All that is asked is a faithful reproduction of the entries.
◆ ◆ ◆ ◆ ◆
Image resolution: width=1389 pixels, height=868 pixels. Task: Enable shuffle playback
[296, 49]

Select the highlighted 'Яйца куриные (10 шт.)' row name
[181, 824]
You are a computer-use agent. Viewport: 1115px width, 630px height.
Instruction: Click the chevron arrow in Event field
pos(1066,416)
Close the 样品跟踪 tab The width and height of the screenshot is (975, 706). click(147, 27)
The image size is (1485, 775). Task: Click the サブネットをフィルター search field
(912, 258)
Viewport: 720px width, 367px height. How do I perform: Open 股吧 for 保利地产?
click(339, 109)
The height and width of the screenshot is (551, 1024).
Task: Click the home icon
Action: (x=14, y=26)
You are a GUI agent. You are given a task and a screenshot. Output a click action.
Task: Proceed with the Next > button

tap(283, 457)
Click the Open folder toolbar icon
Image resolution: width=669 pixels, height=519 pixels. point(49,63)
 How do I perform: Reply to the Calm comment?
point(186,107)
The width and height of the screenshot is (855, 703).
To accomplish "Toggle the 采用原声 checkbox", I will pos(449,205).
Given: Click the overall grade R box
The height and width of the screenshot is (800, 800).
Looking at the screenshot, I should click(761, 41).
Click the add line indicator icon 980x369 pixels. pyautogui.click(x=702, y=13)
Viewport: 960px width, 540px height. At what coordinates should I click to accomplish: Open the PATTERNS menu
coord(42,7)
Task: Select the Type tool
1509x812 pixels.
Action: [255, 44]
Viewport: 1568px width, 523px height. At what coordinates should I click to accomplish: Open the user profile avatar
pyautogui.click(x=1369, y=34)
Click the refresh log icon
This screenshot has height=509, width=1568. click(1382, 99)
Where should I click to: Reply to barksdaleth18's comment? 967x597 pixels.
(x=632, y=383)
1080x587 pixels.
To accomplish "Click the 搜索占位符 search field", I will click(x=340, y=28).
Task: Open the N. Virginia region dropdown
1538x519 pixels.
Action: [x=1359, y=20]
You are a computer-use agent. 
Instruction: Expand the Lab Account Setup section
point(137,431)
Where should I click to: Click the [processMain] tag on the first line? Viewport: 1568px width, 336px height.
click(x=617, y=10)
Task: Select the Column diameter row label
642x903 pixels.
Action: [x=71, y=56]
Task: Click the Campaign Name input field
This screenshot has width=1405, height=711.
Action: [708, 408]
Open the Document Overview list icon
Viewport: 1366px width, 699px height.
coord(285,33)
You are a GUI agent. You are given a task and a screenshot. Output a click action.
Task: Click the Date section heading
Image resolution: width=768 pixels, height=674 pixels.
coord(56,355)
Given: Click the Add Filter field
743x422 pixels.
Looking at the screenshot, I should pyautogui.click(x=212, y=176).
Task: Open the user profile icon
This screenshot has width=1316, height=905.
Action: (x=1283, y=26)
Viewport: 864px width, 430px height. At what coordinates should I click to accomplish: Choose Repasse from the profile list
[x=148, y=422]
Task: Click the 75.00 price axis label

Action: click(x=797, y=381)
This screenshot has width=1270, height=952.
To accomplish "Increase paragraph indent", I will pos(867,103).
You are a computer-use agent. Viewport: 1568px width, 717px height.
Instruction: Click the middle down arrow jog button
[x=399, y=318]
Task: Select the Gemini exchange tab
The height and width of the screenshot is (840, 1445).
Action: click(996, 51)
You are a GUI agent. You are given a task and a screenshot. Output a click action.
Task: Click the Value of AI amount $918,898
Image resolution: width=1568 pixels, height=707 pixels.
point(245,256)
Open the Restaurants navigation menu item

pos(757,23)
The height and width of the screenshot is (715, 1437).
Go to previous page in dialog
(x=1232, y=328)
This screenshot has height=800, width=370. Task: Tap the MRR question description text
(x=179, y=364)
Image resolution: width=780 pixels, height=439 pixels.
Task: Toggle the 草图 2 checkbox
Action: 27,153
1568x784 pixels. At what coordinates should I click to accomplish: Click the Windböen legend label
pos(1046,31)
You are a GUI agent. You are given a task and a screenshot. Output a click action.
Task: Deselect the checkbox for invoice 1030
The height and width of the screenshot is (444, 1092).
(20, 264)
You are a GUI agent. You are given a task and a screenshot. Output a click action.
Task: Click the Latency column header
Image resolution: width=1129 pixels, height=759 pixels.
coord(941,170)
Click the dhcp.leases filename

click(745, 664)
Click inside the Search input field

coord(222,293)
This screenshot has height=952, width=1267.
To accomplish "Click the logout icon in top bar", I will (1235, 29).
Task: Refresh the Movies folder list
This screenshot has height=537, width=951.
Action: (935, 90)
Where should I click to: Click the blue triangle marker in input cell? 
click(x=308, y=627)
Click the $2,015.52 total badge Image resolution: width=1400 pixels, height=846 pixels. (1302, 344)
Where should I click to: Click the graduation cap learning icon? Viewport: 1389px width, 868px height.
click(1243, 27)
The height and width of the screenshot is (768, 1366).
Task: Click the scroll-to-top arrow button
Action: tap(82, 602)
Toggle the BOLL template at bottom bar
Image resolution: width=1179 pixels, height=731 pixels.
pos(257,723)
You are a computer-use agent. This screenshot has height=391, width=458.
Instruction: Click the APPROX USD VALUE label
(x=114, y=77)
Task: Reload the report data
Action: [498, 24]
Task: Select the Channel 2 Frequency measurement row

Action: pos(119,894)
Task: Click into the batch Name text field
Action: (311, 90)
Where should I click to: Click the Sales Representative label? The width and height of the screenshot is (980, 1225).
◆ ◆ ◆ ◆ ◆
Answer to this problem:
Image resolution: width=1389 pixels, height=868 pixels. Task: Enable shuffle playback
[296, 49]

Select the highlighted 'Яйца куриные (10 шт.)' row name
[181, 824]
You are a computer-use agent. Viewport: 1115px width, 630px height.
Instruction: Click the chevron arrow in Event field
pos(1066,416)
Close the 样品跟踪 tab The width and height of the screenshot is (975, 706). click(147, 27)
The image size is (1485, 775). Task: Click the サブネットをフィルター search field
(912, 258)
Viewport: 720px width, 367px height. How do I perform: Open 股吧 for 保利地产?
click(339, 109)
The height and width of the screenshot is (551, 1024).
Task: Click the home icon
Action: (x=14, y=26)
You are a GUI agent. You are given a task and a screenshot. Output a click action.
Task: Proceed with the Next > button

tap(283, 457)
Click the Open folder toolbar icon
Image resolution: width=669 pixels, height=519 pixels. point(49,63)
 How do I perform: Reply to the Calm comment?
point(186,107)
The width and height of the screenshot is (855, 703).
To accomplish "Toggle the 采用原声 checkbox", I will pos(449,205).
Given: Click the overall grade R box
The height and width of the screenshot is (800, 800).
Looking at the screenshot, I should click(761, 41).
Click the add line indicator icon 980x369 pixels. pyautogui.click(x=702, y=13)
Viewport: 960px width, 540px height. At what coordinates should I click to accomplish: Open the PATTERNS menu
coord(42,7)
Task: Select the Type tool
1509x812 pixels.
Action: [255, 44]
Viewport: 1568px width, 523px height. At what coordinates should I click to accomplish: Open the user profile avatar
pyautogui.click(x=1369, y=34)
Click the refresh log icon
This screenshot has height=509, width=1568. click(1382, 99)
Where should I click to: Reply to barksdaleth18's comment? 967x597 pixels.
(x=632, y=383)
1080x587 pixels.
To accomplish "Click the 搜索占位符 search field", I will click(x=340, y=28).
Task: Open the N. Virginia region dropdown
1538x519 pixels.
Action: [x=1359, y=20]
You are a computer-use agent. 
Instruction: Expand the Lab Account Setup section
point(137,431)
Where should I click to: Click the [processMain] tag on the first line? Viewport: 1568px width, 336px height.
click(x=617, y=10)
Task: Select the Column diameter row label
642x903 pixels.
Action: [x=71, y=56]
Task: Click the Campaign Name input field
This screenshot has width=1405, height=711.
Action: [708, 408]
Open the Document Overview list icon
Viewport: 1366px width, 699px height.
coord(285,33)
You are a GUI agent. You are given a task and a screenshot. Output a click action.
Task: Click the Date section heading
Image resolution: width=768 pixels, height=674 pixels.
coord(56,355)
Given: Click the Add Filter field
743x422 pixels.
Looking at the screenshot, I should pyautogui.click(x=212, y=176).
Task: Open the user profile icon
This screenshot has width=1316, height=905.
Action: (x=1283, y=26)
Viewport: 864px width, 430px height. At what coordinates should I click to accomplish: Choose Repasse from the profile list
[x=148, y=422]
Task: Click the 75.00 price axis label

Action: click(x=797, y=381)
This screenshot has width=1270, height=952.
To accomplish "Increase paragraph indent", I will pos(867,103).
You are a computer-use agent. Viewport: 1568px width, 717px height.
Instruction: Click the middle down arrow jog button
[x=399, y=318]
Task: Select the Gemini exchange tab
The height and width of the screenshot is (840, 1445).
Action: click(996, 51)
You are a GUI agent. You are given a task and a screenshot. Output a click action.
Task: Click the Value of AI amount $918,898
Image resolution: width=1568 pixels, height=707 pixels.
point(245,256)
Open the Restaurants navigation menu item

pos(757,23)
The height and width of the screenshot is (715, 1437).
Go to previous page in dialog
(x=1232, y=328)
This screenshot has height=800, width=370. Task: Tap the MRR question description text
(x=179, y=364)
Image resolution: width=780 pixels, height=439 pixels.
Task: Toggle the 草图 2 checkbox
Action: 27,153
1568x784 pixels. At what coordinates should I click to accomplish: Click the Windböen legend label
pos(1046,31)
You are a GUI agent. You are given a task and a screenshot. Output a click action.
Task: Deselect the checkbox for invoice 1030
The height and width of the screenshot is (444, 1092).
(20, 264)
You are a GUI agent. You are given a task and a screenshot. Output a click action.
Task: Click the Latency column header
Image resolution: width=1129 pixels, height=759 pixels.
coord(941,170)
Click the dhcp.leases filename

click(745, 664)
Click inside the Search input field

coord(222,293)
This screenshot has height=952, width=1267.
To accomplish "Click the logout icon in top bar", I will (1235, 29).
Task: Refresh the Movies folder list
This screenshot has height=537, width=951.
Action: (935, 90)
Where should I click to: Click the blue triangle marker in input cell? 
click(x=308, y=627)
Click the $2,015.52 total badge Image resolution: width=1400 pixels, height=846 pixels. (1302, 344)
Where should I click to: Click the graduation cap learning icon? Viewport: 1389px width, 868px height.
click(1243, 27)
The height and width of the screenshot is (768, 1366).
Task: Click the scroll-to-top arrow button
Action: tap(82, 602)
Toggle the BOLL template at bottom bar
Image resolution: width=1179 pixels, height=731 pixels.
pos(257,723)
You are a computer-use agent. This screenshot has height=391, width=458.
Instruction: Click the APPROX USD VALUE label
(x=114, y=77)
Task: Reload the report data
Action: [498, 24]
Task: Select the Channel 2 Frequency measurement row

Action: pos(119,894)
Task: Click into the batch Name text field
Action: (311, 90)
Where should I click to: Click the Sales Representative label? The width and height of the screenshot is (980, 1225).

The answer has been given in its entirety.